Saved entries:
★ ★ ★ ★ ★ ★ ★

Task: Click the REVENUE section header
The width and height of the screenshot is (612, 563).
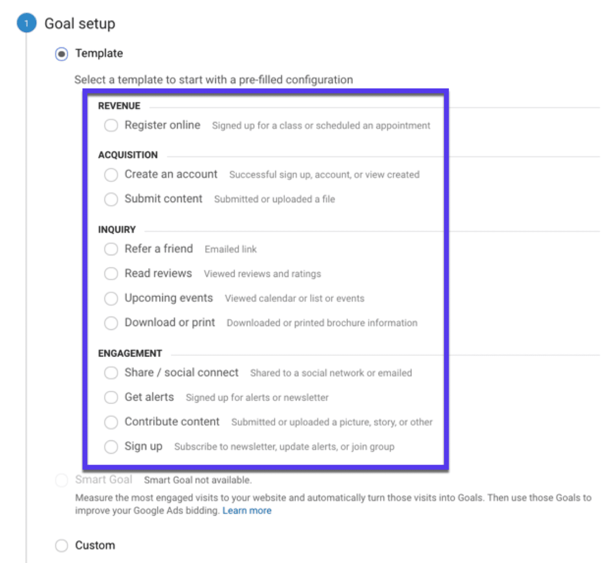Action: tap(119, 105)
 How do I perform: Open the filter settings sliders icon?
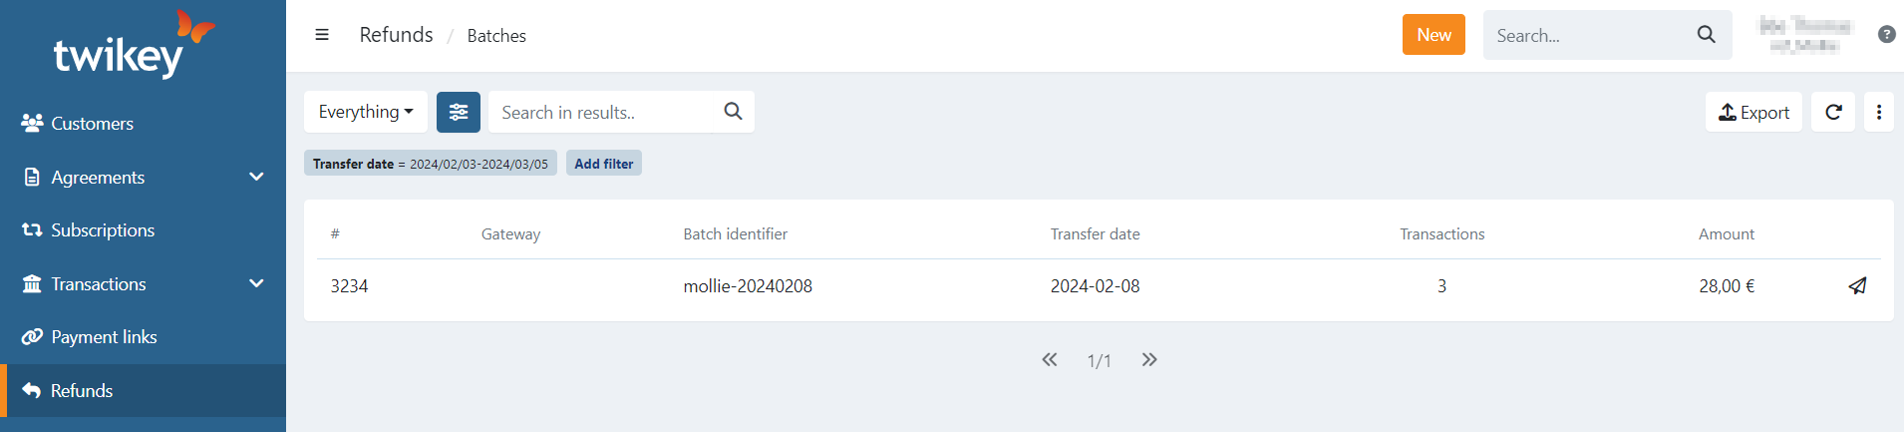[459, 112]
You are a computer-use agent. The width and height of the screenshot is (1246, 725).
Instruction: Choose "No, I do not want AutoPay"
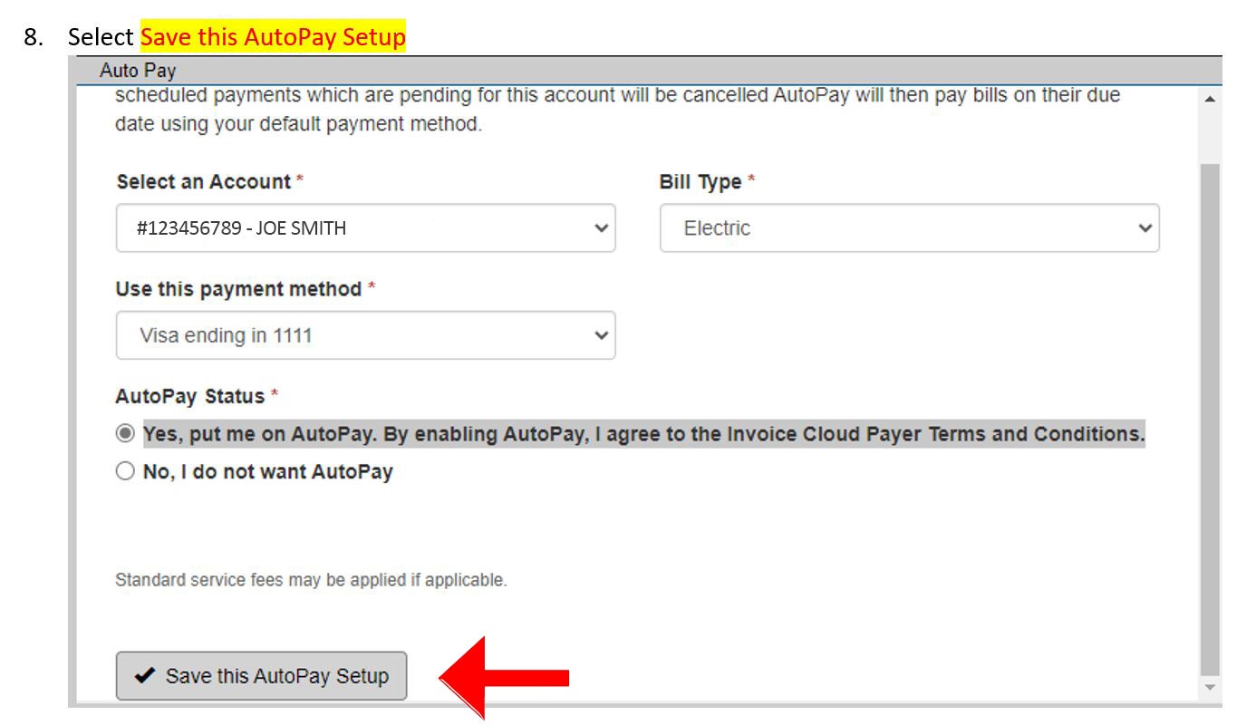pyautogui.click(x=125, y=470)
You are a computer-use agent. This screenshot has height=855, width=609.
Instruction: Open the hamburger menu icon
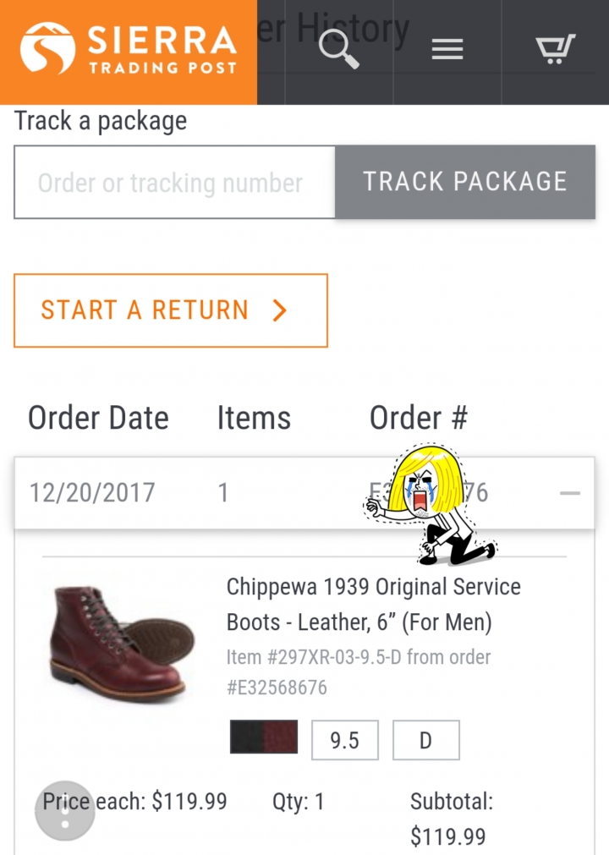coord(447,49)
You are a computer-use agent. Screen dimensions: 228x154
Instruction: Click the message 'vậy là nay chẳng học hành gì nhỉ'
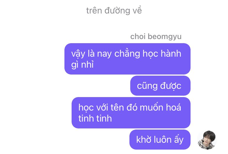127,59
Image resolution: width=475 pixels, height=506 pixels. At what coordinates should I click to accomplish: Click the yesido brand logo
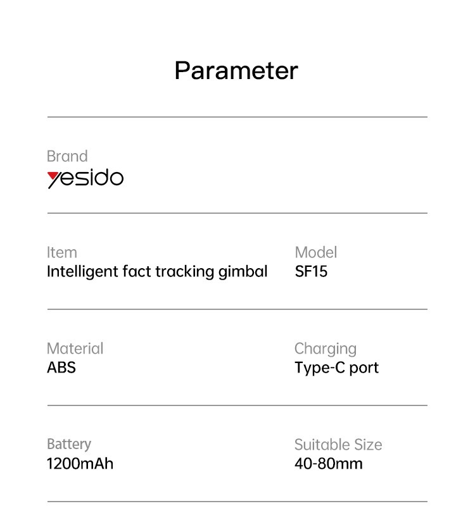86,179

★ ★ ★ ★ ★ ★ ★

Only the lines containing the string "computer" are needed; pull them out of the records.

You are a computer-use agent. The width and height of the screenshot is (1246, 725).
You are a computer-use agent. This screenshot has height=855, width=609.
You are a computer-use agent. Screen dimensions: 228x154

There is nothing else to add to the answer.